よねっきー

ダンサー・イン・ザ・ダークのよねっきーのレビュー・感想・評価

4.2
揺れるカメラワークの向こう側に、絶望と音楽の温度を感じる。皮肉な物語を目の当たりにして、「やさしくなりたい」なんて思えなくなってくる。

映画を観て「これ作ったやつ絶対性格悪いわ」と思うことは往々にしてあるけど、これはレベル違う。性格悪いとかじゃない。たぶん監督は肌が真っ赤だしツノとキバが生えてるな、と思う。悪魔が撮ってるとしか思えない。

個人的に、ラース・フォン・トリアーの猟奇的なシチュエーション造りは結構信頼してる。ひとりの狂人のちょっとした言動で、生活のなかに急に野生が忍び込んでくる感覚。突然、物語が「食うか食われるか」にシフトしてしまう感じ。恐ろしい。
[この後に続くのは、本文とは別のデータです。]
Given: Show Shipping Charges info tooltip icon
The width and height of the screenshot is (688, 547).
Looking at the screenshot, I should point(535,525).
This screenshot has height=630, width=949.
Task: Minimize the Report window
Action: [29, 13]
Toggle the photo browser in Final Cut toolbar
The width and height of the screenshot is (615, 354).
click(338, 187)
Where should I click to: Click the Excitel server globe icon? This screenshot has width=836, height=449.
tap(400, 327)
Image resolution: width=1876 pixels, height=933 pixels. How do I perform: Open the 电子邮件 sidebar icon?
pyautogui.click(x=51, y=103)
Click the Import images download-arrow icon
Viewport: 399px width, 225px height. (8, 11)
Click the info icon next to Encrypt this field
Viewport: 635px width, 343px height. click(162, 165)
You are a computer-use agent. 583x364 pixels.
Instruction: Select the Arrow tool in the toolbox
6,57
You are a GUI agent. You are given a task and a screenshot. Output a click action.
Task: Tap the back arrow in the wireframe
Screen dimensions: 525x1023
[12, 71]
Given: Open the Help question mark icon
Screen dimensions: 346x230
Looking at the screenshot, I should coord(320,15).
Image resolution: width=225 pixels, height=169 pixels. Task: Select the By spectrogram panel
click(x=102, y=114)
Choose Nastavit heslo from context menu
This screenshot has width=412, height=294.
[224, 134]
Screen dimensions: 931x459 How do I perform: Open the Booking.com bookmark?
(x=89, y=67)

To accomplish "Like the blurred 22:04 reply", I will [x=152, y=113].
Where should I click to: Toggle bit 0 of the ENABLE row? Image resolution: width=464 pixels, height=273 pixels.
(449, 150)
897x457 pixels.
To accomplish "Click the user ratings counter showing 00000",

『インディアン・ランナー』では甲斐甲斐しい警察官を演じていたデヴィッド・モースが、その時の優しい雰囲気を残したままイカれちゃってたのがすげー良かった。

ただ、そういうシチュエーション造りが上手なぶん、主人公がどんどん悲惨な目に合うっていう展開がちょっと弱くなっちゃってたような。不謹慎なのは分かってるんだけど、セルマが死刑になるところで笑っちゃうんだよな。さっきあんな繊細に「最悪のシチュエーション」を見せてくれたのに、急に展開雑すぎるだろ。

ミュージカル部分は単純に下手くそっていう印象…。別に歌が下手とか音楽が下手とかじゃなくて、ただミュージカルとしての見せ方ができてないと思う。たぶんラースは、ときどきいる「ミュージカルが理解できないタイプ」の人。「なんで突然歌うの?」と思っちゃうタイプの人。絶対ミュージカル好きじゃない。一歩引いた視点から「狂ったもの」としてミュージカルを描いてるって感じだ。映画の構成としてはそれでも良いような気もするが、単純に集中が削がれるし主人公の内面の表現として不十分なんじゃないか。

ラースの映画は良くも悪くも実験的だ。いつもちょっとだけ失敗してて、ちょっとだけ成功してる。